Medications that increase the amount of the neurochemical serotonin in the brain are the most common group of medical treatments used to address persistent depressive disorder since brain serotonin levels are often thought to be low in depression. The selective serotonin reuptake inhibitor drugs (SSRIs) work by maintaining high serotonin levels in the synapses (spaces between nerve cells across which nerve signals are transmitted). These drugs do this by preventing the reuptake of serotonin back into the sending nerve cell. The reuptake of serotonin is responsible for turning off the production of new serotonin. Therefore, the message to continue making serotonin keeps on being sent. It is thought that this, in turn, helps stimulate (activate) cells that have been deactivated by persistent depressive disorder, thereby relieving the person's symptoms.

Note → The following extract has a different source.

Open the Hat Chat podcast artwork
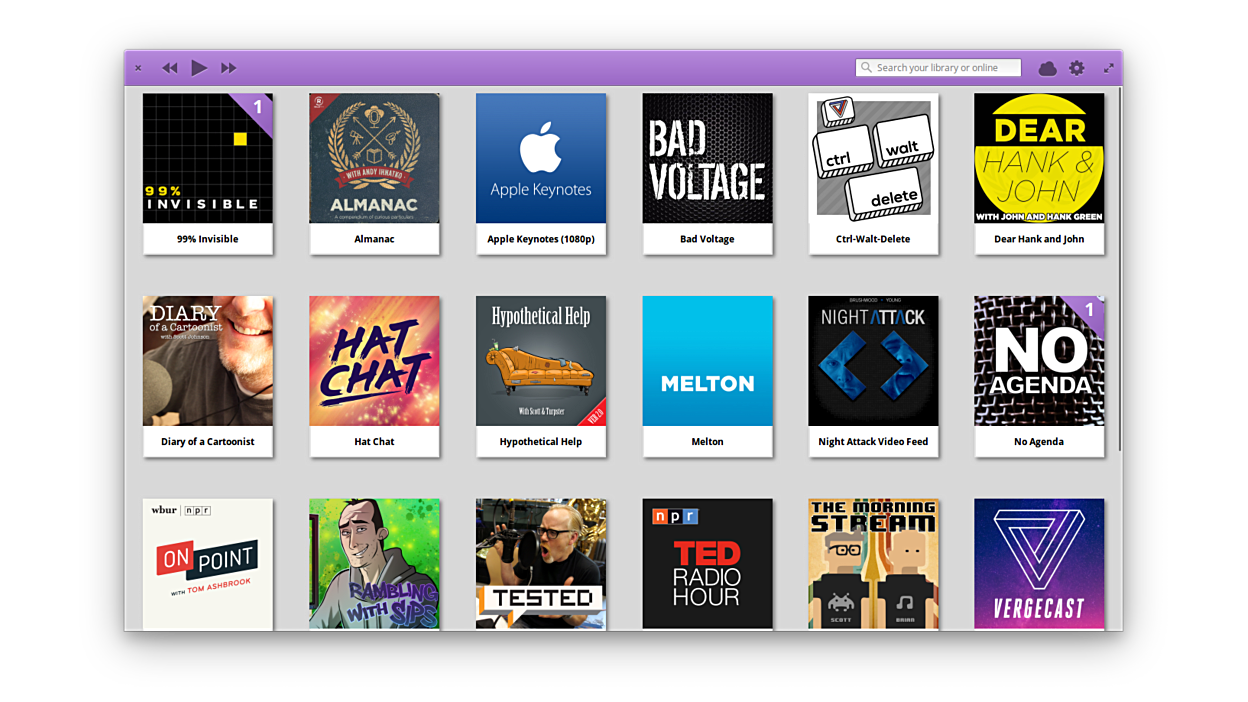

SSRIs tend to have fewer side effects than the tricyclic antidepressants (TCAs) and monoamine oxidase inhibitors (MAOIs), two other classes of antidepressant drugs. SSRIs do not interact with the chemical tyramine in foods, as do the MAOIs, and therefore do not require the dietary restrictions of the MAOIs. Also, SSRIs do not cause orthostatic hypotension (sudden, significant drop in blood pressure when sitting up or standing) and heart-rhythm disturbances, like the TCAs do. Therefore, SSRIs are often the first-line treatment for persistent depressive disorder. Examples of SSRIs include fluoxetine (Prozac), paroxetine (Paxil), sertraline (Zoloft), citalopram (Celexa), fluvoxamine (Luvox), escitalopram (Lexapro), vortioxetine (Brintellix), and vilazodone (Viibryd).

SSRIs are generally well tolerated, and side effects are usually mild. The most common side effects are nausea, diarrhea, agitation, insomnia, and headache. However, these side effects generally go away within the first month of SSRI use. Some patients experience sexual side effects, such as decreased sexual desire (decreased libido), delayed orgasm, or an inability to have an orgasm. Some patients experience tremors with SSRIs. The so-called serotonergic (meaning caused by serotonin) syndrome is a serious neurologic condition associated with the use of SSRIs. It is characterized by high fevers, seizures, and heart-rhythm disturbances. This condition is very rare and tends to occur only in very ill psychiatric patients taking multiple psychiatric medications.

All patients are unique biochemically. Therefore, the occurrence of side effects or the lack of adequate results with one SSRI does not mean that another medication in this group will not be beneficial. However, if someone in the patient's family has had a positive response to a particular drug, that medication may be the preferable one to try first.

Dual-action antidepressants (SNRIs) are thought to affect both serotonin and norepinephrine in the brain. Examples of that class of medications include venlafaxine (Effexor), duloxetine (Cymbalta), desvenlafaxine (Pristiq), and levomilnacipran (Fetzima). While generally well tolerated, side effects of these medications can include flu-like symptoms (body aches, tiredness, dizziness), especially when doses are missed.

Atypical antidepressants are not TCAs, SSRIs, MAOIs, or SNRIs, but they are effective in treating depression for many people nonetheless. More specifically, they increase the level of certain neurochemicals in the brain synapses. Examples of atypical antidepressants include trazodone (Desyrel or Oleptro) and bupropion (Wellbutrin).

Cognitive behavioral therapy (CBT): This has been found to be effective as part of treatment for depression. This approach helps to alleviate depression and reduce the likelihood it will come back by helping the dysthymia sufferer change his or her way of thinking about certain issues. In CBT, the therapist uses three techniques to accomplish these goals:

  • Didactic component: This phase helps to set up positive expectations for therapy and promote the person's engagement in the treatment process.
  • Cognitive component: This helps to identify the thoughts and assumptions that influence the dysthymic individual's behaviors, particularly those that may predispose the sufferer to being depressed.
  • Behavioral component: This employs behavior-modification techniques to teach the person more effective ways for dealing with problems.